Martin Rinard, a professor of computer science at MIT, is unabashed about the ultimate goal of his group’s research: “delivering an immortal, invulnerable program.” In work presented this month at the ACM Symposium on Operating Systems Principles in Big Sky, MT, a group of MIT researchers, led by Rinard and Michael Ernst, who is now an associate professor at the University of Washington, developed software that can find and fix certain types of software bugs within a matter of minutes.
When a potentially harmful vulnerability is discovered in a piece of software, it takes nearly a month on average for human engineers to come up with a fix and to push the fix out to affected systems, according to a report issued by security company Symantec in 2006. The researchers, who collaborated with a startup called Determina on the work, hope that the new software, called ClearView, will speed this process up, making software significantly more resilient against failure or attack.
ClearView works without assistance from humans and without access to a program’s underlying source code (an often proprietary set of instructions that defines how a piece of software will behave). Instead, the system monitors the behavior of a binary: the form the program takes in order to execute instructions on a computer’s hardware.
By observing a program’s normal behavior and assigning a set of rules, ClearView detects certain types of errors, particularly those caused when an attacker injects malicious input into a program. When something goes wrong, ClearView detects the anomaly and identifies the rules that have been violated. It then comes up with several potential patches designed to force the software to follow the violated rules. (The patches are applied directly to the binary, bypassing the source code.) ClearView analyzes these possibilities to decide which are most likely to work, then installs the top candidates and tests their effectiveness. If additional rules are violated, or if a patch causes the system to crash, ClearView rejects it and tries another.
ClearView is particularly effective when installed on a group of machines running the same software. In that case, what ClearView learns from errors on one machine is used to fix all the others. Because it doesn’t require access to source code, Rinard says that ClearView could be used to fix programs without requiring the cooperation of the company that made the software, or to repair programs that are no longer being maintained. He hopes the system could extend the life of older versions of software, created by companies that have gone out of business, in addition to protecting current software.

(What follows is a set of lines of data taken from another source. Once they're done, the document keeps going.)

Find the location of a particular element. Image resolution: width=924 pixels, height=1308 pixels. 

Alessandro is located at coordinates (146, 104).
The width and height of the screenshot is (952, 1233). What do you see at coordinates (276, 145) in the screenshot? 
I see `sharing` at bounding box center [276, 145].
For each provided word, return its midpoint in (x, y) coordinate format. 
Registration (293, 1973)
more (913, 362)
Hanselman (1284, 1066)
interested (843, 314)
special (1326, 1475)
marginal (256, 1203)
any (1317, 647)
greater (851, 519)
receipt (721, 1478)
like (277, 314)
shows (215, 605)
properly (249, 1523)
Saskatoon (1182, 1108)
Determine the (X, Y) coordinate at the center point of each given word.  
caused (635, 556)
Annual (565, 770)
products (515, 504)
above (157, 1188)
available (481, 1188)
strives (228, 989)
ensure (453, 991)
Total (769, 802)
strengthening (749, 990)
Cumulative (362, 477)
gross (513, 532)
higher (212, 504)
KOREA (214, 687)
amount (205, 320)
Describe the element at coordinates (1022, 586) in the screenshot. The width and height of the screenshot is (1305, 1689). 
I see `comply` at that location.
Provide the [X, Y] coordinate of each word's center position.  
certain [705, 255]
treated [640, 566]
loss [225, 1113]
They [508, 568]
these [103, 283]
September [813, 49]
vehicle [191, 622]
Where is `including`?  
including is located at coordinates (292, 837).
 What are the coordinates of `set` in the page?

To test the system, the researchers installed ClearView on a group of computers running Firefox and hired an independent team to attack the Web browser. The hostile team used 10 different attack methods, each of which involved injecting some malicious code into Firefox. ClearView successfully blocked all of the would-be attacks by detecting misbehavior and terminating the application before the attack could have its intended effect. The very first time ClearView encounters an exploit it closes the program and begins analyzing the binary, searching for a patch that could have stopped the error.
For seven of the attacking team’s approaches, ClearView created patches that corrected the underlying errors. In all cases, it discarded corrections that had negative side effects. On average, ClearView came up with a successful patch within about five minutes of its first exposure to an attack.
“What this research is leading us to believe is that software isn’t in itself inherently fragile and brittle because of errors,” says Rinard. “It’s fragile and brittle because people are afraid to let the software continue if they think there’s something wrong with it.” Some software engineering approaches, such as “failure-oblivious computing” or “acceptable computing,” share this philosophy.
ClearView “is a really good starting point,” says Yuanyuan Zhou, a professor of computer of science at the University of California, San Diego, who also researches software dependability. Zhou lauds the evaluation process the researchers used for the project but says she wants to see ClearView tested on a wider variety of applications.
“Keeping the system going at all costs does seem to have merit,” adds David Pearce, a senior lecturer in computer science at Victoria University in Wellington, New Zealand. He points out that ClearView is designed to apply patches whenever it detects that something has gone wrong. Some systems are designed to shut down when an error is detected, but if an attacker’s goal is sabotage, Pearce says, this approach plays right into their hands.
But ClearView’s approach could result in some hiccups for the user, Pearce adds. For example, if a Web browser had a bug that made it unable to handle URLs past a certain length, ClearView’s patch might protect the system by clipping off the ends of URLs that were too long–preventing the program from failing, but also preventing it from working fully. However, such issues probably wouldn’t be outright harmful. “It’s generally only hackers that attempt to exploit such loopholes,” says Pearce, “and they would be the ones who suffered.”